Caminhos para combater a epidemia de crack no Brasil
Enviada em 14/05/2021
De acordo com o líder do movimento aparthaied, Nelson Mandela " A educação é arma mais poderosa que você pode usar para mudar o mundo", de fato, essa é uma verdade que perpetua por séculos, mas se mostra distante do Brasil. Contudo, os caminhos para combater a epidemias de crack no país vem demonstrando péssimos resultados, tendo em vista que suas ações tornaram-se ineficientes perante o tratamento da fonte do problema. Além disso, a falta de investimentos em programas sociais, por parte do governo, atrelados à educação deficitária, ofertada pelo ensino público, tem contribuído, de maneira direta, para o agravamento desse cenário nefasto.

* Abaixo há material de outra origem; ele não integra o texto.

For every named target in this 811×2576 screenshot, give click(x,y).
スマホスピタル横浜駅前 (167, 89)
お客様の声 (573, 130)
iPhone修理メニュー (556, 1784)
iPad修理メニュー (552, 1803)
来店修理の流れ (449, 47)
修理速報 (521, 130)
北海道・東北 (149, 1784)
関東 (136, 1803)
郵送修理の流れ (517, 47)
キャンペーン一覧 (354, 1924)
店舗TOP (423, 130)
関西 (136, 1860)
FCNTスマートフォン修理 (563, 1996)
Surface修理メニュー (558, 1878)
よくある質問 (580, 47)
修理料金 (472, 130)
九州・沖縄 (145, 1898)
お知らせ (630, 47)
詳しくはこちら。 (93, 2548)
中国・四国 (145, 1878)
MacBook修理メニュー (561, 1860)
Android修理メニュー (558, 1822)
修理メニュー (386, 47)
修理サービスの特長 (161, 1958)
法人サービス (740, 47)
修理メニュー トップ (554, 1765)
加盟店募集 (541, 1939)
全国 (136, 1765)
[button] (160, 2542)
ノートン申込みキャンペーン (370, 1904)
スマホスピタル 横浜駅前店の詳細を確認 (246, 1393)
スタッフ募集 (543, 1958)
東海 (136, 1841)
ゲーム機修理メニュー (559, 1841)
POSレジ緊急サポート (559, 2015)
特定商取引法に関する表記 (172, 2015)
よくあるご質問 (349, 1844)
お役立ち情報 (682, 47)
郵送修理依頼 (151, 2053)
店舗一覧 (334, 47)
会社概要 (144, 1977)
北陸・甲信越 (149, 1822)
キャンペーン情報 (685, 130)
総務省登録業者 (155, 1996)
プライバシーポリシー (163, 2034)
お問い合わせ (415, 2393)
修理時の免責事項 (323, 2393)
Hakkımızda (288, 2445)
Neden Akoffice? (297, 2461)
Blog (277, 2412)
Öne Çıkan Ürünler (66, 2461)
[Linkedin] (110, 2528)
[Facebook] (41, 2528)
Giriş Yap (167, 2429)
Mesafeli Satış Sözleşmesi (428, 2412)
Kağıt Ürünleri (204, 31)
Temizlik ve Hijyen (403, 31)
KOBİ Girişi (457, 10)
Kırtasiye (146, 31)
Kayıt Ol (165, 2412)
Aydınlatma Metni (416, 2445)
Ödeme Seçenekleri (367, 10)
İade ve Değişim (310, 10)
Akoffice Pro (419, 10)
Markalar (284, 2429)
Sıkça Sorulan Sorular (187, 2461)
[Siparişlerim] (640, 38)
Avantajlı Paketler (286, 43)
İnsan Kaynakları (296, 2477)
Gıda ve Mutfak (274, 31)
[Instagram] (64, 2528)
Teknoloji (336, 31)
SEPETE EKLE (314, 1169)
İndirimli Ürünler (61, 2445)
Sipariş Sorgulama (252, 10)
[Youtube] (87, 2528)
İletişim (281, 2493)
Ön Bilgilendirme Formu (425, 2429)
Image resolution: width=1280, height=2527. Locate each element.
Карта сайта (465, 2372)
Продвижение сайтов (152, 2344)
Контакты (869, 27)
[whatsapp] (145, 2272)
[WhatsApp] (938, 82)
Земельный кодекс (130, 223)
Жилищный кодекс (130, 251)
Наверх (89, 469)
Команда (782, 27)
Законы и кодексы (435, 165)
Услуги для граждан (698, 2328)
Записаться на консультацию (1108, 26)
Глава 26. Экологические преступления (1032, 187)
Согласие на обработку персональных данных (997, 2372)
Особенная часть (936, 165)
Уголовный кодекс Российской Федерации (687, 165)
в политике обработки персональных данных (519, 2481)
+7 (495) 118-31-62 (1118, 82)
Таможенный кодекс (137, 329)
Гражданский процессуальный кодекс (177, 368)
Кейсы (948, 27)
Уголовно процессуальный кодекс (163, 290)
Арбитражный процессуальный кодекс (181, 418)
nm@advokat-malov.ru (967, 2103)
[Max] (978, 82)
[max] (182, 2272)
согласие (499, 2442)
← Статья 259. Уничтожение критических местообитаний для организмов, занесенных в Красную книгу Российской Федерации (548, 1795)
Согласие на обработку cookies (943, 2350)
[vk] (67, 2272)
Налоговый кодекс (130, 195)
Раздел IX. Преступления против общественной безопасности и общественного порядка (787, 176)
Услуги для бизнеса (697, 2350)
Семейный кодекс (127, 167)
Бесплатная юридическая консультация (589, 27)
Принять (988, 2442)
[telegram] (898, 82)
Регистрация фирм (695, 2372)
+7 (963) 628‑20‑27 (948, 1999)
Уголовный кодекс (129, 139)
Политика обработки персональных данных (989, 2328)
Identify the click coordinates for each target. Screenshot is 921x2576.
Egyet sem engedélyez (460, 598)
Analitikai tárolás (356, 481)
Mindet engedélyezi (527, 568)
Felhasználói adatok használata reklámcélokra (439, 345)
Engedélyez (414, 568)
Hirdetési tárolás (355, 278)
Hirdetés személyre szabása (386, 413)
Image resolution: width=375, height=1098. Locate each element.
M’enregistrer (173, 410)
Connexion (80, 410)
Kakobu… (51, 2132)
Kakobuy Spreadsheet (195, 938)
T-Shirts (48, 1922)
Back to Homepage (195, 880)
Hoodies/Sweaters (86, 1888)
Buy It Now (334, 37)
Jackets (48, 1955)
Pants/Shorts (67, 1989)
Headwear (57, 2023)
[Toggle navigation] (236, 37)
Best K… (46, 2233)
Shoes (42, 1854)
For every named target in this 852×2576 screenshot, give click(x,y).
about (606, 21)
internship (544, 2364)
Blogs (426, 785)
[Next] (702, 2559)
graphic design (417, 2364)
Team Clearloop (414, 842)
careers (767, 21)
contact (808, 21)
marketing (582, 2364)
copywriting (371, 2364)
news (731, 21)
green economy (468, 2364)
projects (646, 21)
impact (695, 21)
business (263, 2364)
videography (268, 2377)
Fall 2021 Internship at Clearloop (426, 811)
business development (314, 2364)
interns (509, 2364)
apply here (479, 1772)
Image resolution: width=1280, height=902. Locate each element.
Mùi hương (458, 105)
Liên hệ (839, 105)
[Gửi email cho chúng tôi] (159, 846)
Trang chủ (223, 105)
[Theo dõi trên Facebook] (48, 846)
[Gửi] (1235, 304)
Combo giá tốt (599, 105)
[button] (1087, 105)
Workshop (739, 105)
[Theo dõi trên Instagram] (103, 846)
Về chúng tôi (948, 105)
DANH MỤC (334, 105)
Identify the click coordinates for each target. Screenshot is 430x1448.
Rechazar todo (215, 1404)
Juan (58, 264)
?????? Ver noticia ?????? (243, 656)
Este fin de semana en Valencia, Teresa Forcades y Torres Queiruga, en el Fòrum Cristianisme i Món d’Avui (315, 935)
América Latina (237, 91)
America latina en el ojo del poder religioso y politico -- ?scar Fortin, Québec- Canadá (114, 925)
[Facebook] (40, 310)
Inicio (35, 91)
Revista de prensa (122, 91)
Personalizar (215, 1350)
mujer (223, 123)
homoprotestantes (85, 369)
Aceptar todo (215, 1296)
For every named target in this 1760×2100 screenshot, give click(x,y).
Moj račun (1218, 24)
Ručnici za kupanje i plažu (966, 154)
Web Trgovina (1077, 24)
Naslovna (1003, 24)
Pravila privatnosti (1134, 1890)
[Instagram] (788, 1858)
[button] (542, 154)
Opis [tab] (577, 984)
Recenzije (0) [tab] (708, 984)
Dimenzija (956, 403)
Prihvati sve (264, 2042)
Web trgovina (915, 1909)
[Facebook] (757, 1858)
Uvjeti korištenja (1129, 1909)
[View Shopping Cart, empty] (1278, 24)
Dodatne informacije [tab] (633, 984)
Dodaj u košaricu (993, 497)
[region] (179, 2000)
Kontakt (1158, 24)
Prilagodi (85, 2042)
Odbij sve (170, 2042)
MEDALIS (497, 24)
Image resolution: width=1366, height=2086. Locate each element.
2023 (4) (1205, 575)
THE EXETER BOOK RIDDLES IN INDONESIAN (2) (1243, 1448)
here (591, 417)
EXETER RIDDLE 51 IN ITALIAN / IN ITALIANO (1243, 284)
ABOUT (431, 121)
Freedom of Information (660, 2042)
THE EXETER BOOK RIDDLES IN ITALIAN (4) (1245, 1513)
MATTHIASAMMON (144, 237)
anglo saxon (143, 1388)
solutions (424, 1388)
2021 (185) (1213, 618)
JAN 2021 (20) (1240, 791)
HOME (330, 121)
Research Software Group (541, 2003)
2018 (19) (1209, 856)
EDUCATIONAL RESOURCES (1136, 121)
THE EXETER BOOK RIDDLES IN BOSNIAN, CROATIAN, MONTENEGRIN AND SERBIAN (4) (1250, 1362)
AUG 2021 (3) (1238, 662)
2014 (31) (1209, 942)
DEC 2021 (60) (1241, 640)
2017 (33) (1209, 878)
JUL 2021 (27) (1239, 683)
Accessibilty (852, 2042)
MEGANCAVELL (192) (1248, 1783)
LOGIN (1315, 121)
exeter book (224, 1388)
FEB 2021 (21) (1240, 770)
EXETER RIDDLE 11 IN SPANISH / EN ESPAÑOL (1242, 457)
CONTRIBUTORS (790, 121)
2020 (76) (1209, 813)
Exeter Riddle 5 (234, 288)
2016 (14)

Em um primeiro momento, é necessário ressaltar que a Carta Magna de 1988, em seu artigo 6º, prevê que todos têm direito à educação, ao trabalho, à saúde, à assistência aos desamparados, entre outro. No entanto, a efetivação dessa previsão legal vem sendo cada dia mais difícil de ser alcançada, pois a escassez de investimentos em programas sociais começa a demonstrar resultados assustadores quando o assunto é o crack. Ainda por cima, a visão dos políticos restringe-se em construir mais presídios para prender mais pessoas conflitantes com a lei, sem observa que essa é uma maneira de tratar o problema, mas não trata a sua origem social que advém essa problemática histórica.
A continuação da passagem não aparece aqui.